Russian hacking group GreedyBear has stolen over $1 million in cryptocurrency through a coordinated campaign deploying 150 malicious Firefox browser extensions, nearly 500 malware-infected executables, and dozens of phishing sites, according to Koi Security research. The operation, active over the past five weeks, exploited "extension hollowing" tactics—initially submitting harmless versions to the Firefox marketplace before updating them with malicious code to mimic legitimate wallets like MetaMask, Exodus, Rabby Wallet, and TronLink.
Koi Security CTO Idan Dardikman confirmed the Firefox campaign was GreedyBear's "most lucrative attack vector", responsible for the bulk of the stolen funds. The group bypassed security protocols by posting fake reviews and targeting international English-speaking users through extensions, while Russian-speaking victims were attacked via malicious software on piracy sites. Security researcher Tuval Admoni noted GreedyBear's unprecedented multi-vector approach: "Most groups pick a lane... GreedyBear said, ‘Why not all three?’ And it worked. Spectacularly."

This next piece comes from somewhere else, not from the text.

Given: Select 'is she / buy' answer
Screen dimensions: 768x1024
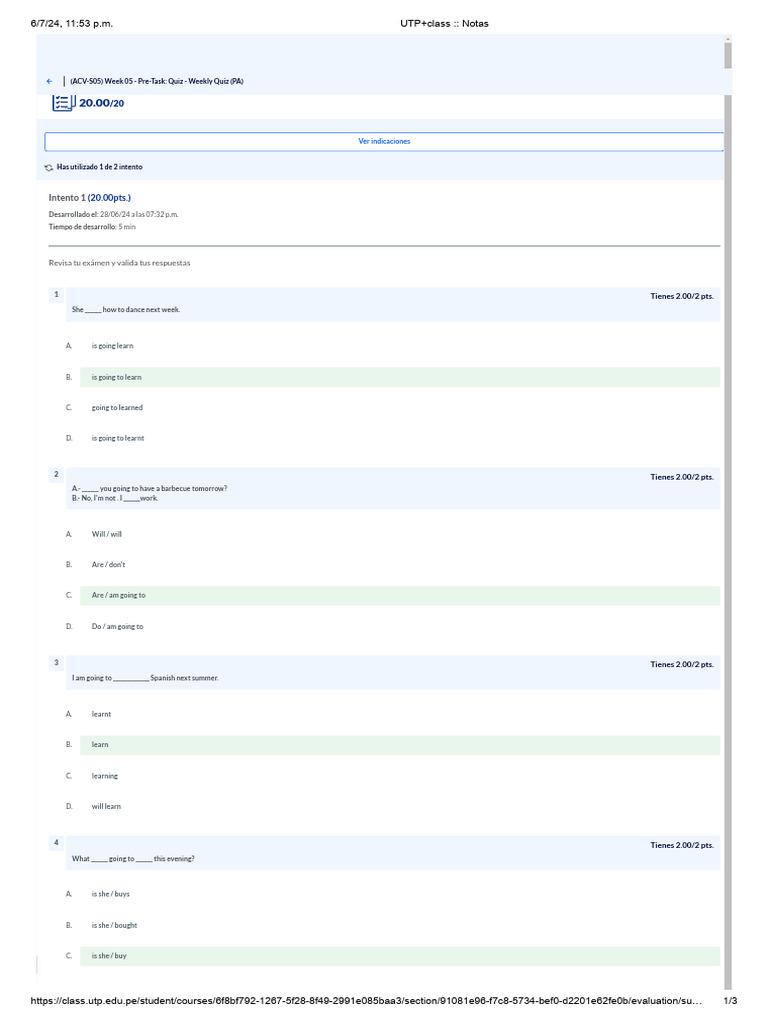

The thefts, primarily affecting retail investors' non-custodial wallets, traced back to a single IP address (185.208.156.66), indicating centralized control by profit-driven criminals rather than state actors. Koi warned this scale of attack—up from 40 extensions in a prior April-July campaign—exposes critical vulnerabilities in browser-based wallet security. Experts urge stricter extension review processes, avoidance of pirated software, and migration to hardware wallets purchased exclusively from official sources.